Written exercise
Rewrite the entries below as a numbered list, omitting all blank lines.

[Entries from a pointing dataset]
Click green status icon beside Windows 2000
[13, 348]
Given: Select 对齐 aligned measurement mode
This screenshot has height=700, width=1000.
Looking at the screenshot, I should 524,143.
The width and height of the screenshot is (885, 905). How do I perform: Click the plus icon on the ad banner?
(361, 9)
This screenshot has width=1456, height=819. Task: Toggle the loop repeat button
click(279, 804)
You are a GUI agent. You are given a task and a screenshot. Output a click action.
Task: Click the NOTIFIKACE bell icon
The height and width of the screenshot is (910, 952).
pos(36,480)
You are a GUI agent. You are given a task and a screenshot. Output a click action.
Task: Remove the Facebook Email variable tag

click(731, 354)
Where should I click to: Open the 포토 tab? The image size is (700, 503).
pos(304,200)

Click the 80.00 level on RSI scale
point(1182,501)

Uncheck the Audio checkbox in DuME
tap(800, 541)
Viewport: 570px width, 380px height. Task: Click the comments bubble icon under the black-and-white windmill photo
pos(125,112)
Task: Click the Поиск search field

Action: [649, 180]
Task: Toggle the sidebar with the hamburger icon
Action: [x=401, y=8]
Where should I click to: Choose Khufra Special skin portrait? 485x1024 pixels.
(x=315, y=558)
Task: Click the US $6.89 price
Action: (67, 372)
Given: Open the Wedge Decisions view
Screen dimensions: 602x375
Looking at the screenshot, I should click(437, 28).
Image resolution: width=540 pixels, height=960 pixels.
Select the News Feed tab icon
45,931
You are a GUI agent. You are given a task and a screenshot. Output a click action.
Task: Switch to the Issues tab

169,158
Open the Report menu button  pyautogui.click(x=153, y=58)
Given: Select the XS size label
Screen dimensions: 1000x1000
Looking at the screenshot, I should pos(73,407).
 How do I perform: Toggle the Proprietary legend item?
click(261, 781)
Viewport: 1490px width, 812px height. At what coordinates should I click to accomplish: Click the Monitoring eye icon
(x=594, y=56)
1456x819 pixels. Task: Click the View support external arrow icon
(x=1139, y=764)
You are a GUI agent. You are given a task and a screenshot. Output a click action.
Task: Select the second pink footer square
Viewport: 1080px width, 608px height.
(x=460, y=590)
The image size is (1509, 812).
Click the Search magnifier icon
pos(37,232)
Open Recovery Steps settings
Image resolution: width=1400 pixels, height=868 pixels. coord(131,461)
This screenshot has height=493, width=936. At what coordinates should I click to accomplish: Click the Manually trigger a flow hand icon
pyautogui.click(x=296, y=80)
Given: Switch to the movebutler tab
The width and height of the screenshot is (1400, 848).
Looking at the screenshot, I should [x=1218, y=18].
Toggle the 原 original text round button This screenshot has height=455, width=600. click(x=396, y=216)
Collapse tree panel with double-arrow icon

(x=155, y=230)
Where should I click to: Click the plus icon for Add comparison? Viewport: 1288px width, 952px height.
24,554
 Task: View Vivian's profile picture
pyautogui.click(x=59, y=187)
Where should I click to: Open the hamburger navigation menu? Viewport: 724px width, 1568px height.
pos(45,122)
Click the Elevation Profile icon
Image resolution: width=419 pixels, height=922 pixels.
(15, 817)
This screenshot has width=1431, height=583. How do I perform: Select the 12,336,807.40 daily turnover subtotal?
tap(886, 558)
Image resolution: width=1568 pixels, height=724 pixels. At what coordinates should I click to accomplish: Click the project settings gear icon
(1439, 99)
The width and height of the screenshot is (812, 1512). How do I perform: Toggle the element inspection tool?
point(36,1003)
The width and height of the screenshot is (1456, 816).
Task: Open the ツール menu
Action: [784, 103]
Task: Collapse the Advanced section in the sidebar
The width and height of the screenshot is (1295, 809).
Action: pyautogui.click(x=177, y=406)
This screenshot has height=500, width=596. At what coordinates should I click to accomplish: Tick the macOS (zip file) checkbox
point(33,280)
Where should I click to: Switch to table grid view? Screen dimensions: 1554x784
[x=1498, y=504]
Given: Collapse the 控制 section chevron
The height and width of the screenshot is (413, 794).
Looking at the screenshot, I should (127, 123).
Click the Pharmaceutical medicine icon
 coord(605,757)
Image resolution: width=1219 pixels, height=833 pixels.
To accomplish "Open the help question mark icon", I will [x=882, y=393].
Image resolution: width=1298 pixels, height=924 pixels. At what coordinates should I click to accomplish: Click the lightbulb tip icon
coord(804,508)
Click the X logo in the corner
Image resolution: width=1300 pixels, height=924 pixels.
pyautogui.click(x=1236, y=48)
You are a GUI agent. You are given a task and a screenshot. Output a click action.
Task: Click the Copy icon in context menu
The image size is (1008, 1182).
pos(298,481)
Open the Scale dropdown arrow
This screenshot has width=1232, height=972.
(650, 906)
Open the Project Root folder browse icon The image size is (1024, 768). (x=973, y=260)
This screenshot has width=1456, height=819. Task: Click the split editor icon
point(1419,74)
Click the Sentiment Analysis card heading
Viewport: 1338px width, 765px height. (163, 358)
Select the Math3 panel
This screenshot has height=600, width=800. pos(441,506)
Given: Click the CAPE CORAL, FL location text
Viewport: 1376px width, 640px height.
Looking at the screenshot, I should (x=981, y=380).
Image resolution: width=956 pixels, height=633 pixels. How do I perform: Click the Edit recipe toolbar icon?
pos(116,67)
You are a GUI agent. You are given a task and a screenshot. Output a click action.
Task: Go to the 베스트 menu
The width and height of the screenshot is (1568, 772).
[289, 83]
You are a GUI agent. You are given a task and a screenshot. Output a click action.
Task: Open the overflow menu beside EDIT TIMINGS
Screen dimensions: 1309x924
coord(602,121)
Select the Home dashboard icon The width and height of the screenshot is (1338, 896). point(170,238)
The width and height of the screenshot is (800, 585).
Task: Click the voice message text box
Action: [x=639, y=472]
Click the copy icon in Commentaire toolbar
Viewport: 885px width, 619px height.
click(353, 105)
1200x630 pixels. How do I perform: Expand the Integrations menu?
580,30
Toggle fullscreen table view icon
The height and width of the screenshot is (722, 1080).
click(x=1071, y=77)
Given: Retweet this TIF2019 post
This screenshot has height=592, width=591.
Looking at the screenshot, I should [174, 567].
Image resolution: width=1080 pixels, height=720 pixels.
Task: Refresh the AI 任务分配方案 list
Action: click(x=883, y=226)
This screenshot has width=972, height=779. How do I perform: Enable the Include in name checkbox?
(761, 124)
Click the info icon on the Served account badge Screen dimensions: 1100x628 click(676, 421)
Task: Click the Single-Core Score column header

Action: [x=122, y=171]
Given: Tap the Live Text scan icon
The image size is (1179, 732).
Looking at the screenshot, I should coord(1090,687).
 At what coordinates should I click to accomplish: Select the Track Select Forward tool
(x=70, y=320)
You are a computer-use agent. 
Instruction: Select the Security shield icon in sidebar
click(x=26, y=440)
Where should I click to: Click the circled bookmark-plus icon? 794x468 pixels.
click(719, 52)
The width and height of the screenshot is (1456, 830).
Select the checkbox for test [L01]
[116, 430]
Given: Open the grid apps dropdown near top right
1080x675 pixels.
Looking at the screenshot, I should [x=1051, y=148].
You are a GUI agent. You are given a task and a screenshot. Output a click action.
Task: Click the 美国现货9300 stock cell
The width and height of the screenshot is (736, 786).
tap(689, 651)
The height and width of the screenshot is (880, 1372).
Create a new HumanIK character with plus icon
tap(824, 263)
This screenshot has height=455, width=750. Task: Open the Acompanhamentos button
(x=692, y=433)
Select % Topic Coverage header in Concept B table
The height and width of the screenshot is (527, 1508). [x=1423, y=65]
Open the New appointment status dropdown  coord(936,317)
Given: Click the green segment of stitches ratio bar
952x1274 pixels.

Solved exercise
1. Click green status icon beside Windows 2000
2. [13, 348]
3. Given: Select 对齐 aligned measurement mode
4. This screenshot has height=700, width=1000.
5. Looking at the screenshot, I should 524,143.
6. The width and height of the screenshot is (885, 905). How do I perform: Click the plus icon on the ad banner?
7. (361, 9)
8. This screenshot has width=1456, height=819. Task: Toggle the loop repeat button
9. click(279, 804)
10. You are a GUI agent. You are given a task and a screenshot. Output a click action.
11. Task: Click the NOTIFIKACE bell icon
12. The height and width of the screenshot is (910, 952).
13. pos(36,480)
14. You are a GUI agent. You are given a task and a screenshot. Output a click action.
15. Task: Remove the Facebook Email variable tag
16. click(731, 354)
17. Where should I click to: Open the 포토 tab? The image size is (700, 503).
18. pos(304,200)
19. Click the 80.00 level on RSI scale
20. point(1182,501)
21. Uncheck the Audio checkbox in DuME
22. tap(800, 541)
23. Viewport: 570px width, 380px height. Task: Click the comments bubble icon under the black-and-white windmill photo
24. pos(125,112)
25. Task: Click the Поиск search field
26. Action: [649, 180]
27. Task: Toggle the sidebar with the hamburger icon
28. Action: [x=401, y=8]
29. Where should I click to: Choose Khufra Special skin portrait? 485x1024 pixels.
30. (x=315, y=558)
31. Task: Click the US $6.89 price
32. Action: (67, 372)
33. Given: Open the Wedge Decisions view
34. Screen dimensions: 602x375
35. Looking at the screenshot, I should click(437, 28).
36. Image resolution: width=540 pixels, height=960 pixels.
37. Select the News Feed tab icon
38. 45,931
39. You are a GUI agent. You are given a task and a screenshot. Output a click action.
40. Task: Switch to the Issues tab
41. 169,158
42. Open the Report menu button  pyautogui.click(x=153, y=58)
43. Given: Select the XS size label
44. Screen dimensions: 1000x1000
45. Looking at the screenshot, I should pos(73,407).
46.  How do I perform: Toggle the Proprietary legend item?
47. click(261, 781)
48. Viewport: 1490px width, 812px height. At what coordinates should I click to accomplish: Click the Monitoring eye icon
49. (x=594, y=56)
50. 1456x819 pixels. Task: Click the View support external arrow icon
51. (x=1139, y=764)
52. You are a GUI agent. You are given a task and a screenshot. Output a click action.
53. Task: Select the second pink footer square
54. Viewport: 1080px width, 608px height.
55. (x=460, y=590)
56. The image size is (1509, 812).
57. Click the Search magnifier icon
58. pos(37,232)
59. Open Recovery Steps settings
60. Image resolution: width=1400 pixels, height=868 pixels. coord(131,461)
61. This screenshot has height=493, width=936. At what coordinates should I click to accomplish: Click the Manually trigger a flow hand icon
62. pyautogui.click(x=296, y=80)
63. Given: Switch to the movebutler tab
64. The width and height of the screenshot is (1400, 848).
65. Looking at the screenshot, I should [x=1218, y=18].
66. Toggle the 原 original text round button This screenshot has height=455, width=600. click(x=396, y=216)
67. Collapse tree panel with double-arrow icon
68. (x=155, y=230)
69. Where should I click to: Click the plus icon for Add comparison? Viewport: 1288px width, 952px height.
70. 24,554
71.  Task: View Vivian's profile picture
72. pyautogui.click(x=59, y=187)
73. Where should I click to: Open the hamburger navigation menu? Viewport: 724px width, 1568px height.
74. pos(45,122)
75. Click the Elevation Profile icon
76. Image resolution: width=419 pixels, height=922 pixels.
77. (15, 817)
78. This screenshot has width=1431, height=583. How do I perform: Select the 12,336,807.40 daily turnover subtotal?
79. tap(886, 558)
80. Image resolution: width=1568 pixels, height=724 pixels. At what coordinates should I click to accomplish: Click the project settings gear icon
81. (1439, 99)
82. The width and height of the screenshot is (812, 1512). How do I perform: Toggle the element inspection tool?
83. point(36,1003)
84. The width and height of the screenshot is (1456, 816).
85. Task: Open the ツール menu
86. Action: [784, 103]
87. Task: Collapse the Advanced section in the sidebar
88. The width and height of the screenshot is (1295, 809).
89. Action: pyautogui.click(x=177, y=406)
90. This screenshot has height=500, width=596. At what coordinates should I click to accomplish: Tick the macOS (zip file) checkbox
91. point(33,280)
92. Where should I click to: Switch to table grid view? Screen dimensions: 1554x784
93. [x=1498, y=504]
94. Given: Collapse the 控制 section chevron
95. The height and width of the screenshot is (413, 794).
96. Looking at the screenshot, I should (127, 123).
97. Click the Pharmaceutical medicine icon
98.  coord(605,757)
99. Image resolution: width=1219 pixels, height=833 pixels.
100. To accomplish "Open the help question mark icon", I will [x=882, y=393].
101. Image resolution: width=1298 pixels, height=924 pixels. At what coordinates should I click to accomplish: Click the lightbulb tip icon
102. coord(804,508)
103. Click the X logo in the corner
104. Image resolution: width=1300 pixels, height=924 pixels.
105. pyautogui.click(x=1236, y=48)
106. You are a GUI agent. You are given a task and a screenshot. Output a click action.
107. Task: Click the Copy icon in context menu
108. The image size is (1008, 1182).
109. pos(298,481)
110. Open the Scale dropdown arrow
111. This screenshot has width=1232, height=972.
112. (650, 906)
113. Open the Project Root folder browse icon The image size is (1024, 768). (x=973, y=260)
114. This screenshot has width=1456, height=819. Task: Click the split editor icon
115. point(1419,74)
116. Click the Sentiment Analysis card heading
117. Viewport: 1338px width, 765px height. (163, 358)
118. Select the Math3 panel
119. This screenshot has height=600, width=800. pos(441,506)
120. Given: Click the CAPE CORAL, FL location text
121. Viewport: 1376px width, 640px height.
122. Looking at the screenshot, I should (x=981, y=380).
123. Image resolution: width=956 pixels, height=633 pixels. How do I perform: Click the Edit recipe toolbar icon?
124. pos(116,67)
125. You are a GUI agent. You are given a task and a screenshot. Output a click action.
126. Task: Go to the 베스트 menu
127. The width and height of the screenshot is (1568, 772).
128. [289, 83]
129. You are a GUI agent. You are given a task and a screenshot. Output a click action.
130. Task: Open the overflow menu beside EDIT TIMINGS
131. Screen dimensions: 1309x924
132. coord(602,121)
133. Select the Home dashboard icon The width and height of the screenshot is (1338, 896). point(170,238)
134. The width and height of the screenshot is (800, 585).
135. Task: Click the voice message text box
136. Action: [x=639, y=472]
137. Click the copy icon in Commentaire toolbar
138. Viewport: 885px width, 619px height.
139. click(353, 105)
140. 1200x630 pixels. How do I perform: Expand the Integrations menu?
141. 580,30
142. Toggle fullscreen table view icon
143. The height and width of the screenshot is (722, 1080).
144. click(x=1071, y=77)
145. Given: Retweet this TIF2019 post
146. This screenshot has height=592, width=591.
147. Looking at the screenshot, I should [174, 567].
148. Image resolution: width=1080 pixels, height=720 pixels.
149. Task: Refresh the AI 任务分配方案 list
150. Action: click(x=883, y=226)
151. This screenshot has width=972, height=779. How do I perform: Enable the Include in name checkbox?
152. (761, 124)
153. Click the info icon on the Served account badge Screen dimensions: 1100x628 click(676, 421)
154. Task: Click the Single-Core Score column header
155. Action: [x=122, y=171]
156. Given: Tap the Live Text scan icon
157. The image size is (1179, 732).
158. Looking at the screenshot, I should coord(1090,687).
159.  At what coordinates should I click to accomplish: Select the Track Select Forward tool
160. (x=70, y=320)
161. You are a computer-use agent. 
162. Instruction: Select the Security shield icon in sidebar
163. click(x=26, y=440)
164. Where should I click to: Click the circled bookmark-plus icon? 794x468 pixels.
165. click(719, 52)
166. The width and height of the screenshot is (1456, 830).
167. Select the checkbox for test [L01]
168. [116, 430]
169. Given: Open the grid apps dropdown near top right
170. 1080x675 pixels.
171. Looking at the screenshot, I should [x=1051, y=148].
172. You are a GUI agent. You are given a task and a screenshot. Output a click action.
173. Task: Click the 美国现货9300 stock cell
174. The width and height of the screenshot is (736, 786).
175. tap(689, 651)
176. The height and width of the screenshot is (880, 1372).
177. Create a new HumanIK character with plus icon
178. tap(824, 263)
179. This screenshot has height=455, width=750. Task: Open the Acompanhamentos button
180. (x=692, y=433)
181. Select % Topic Coverage header in Concept B table
182. The height and width of the screenshot is (527, 1508). [x=1423, y=65]
183. Open the New appointment status dropdown  coord(936,317)
184. Given: Click the green segment of stitches ratio bar
185. 952x1274 pixels.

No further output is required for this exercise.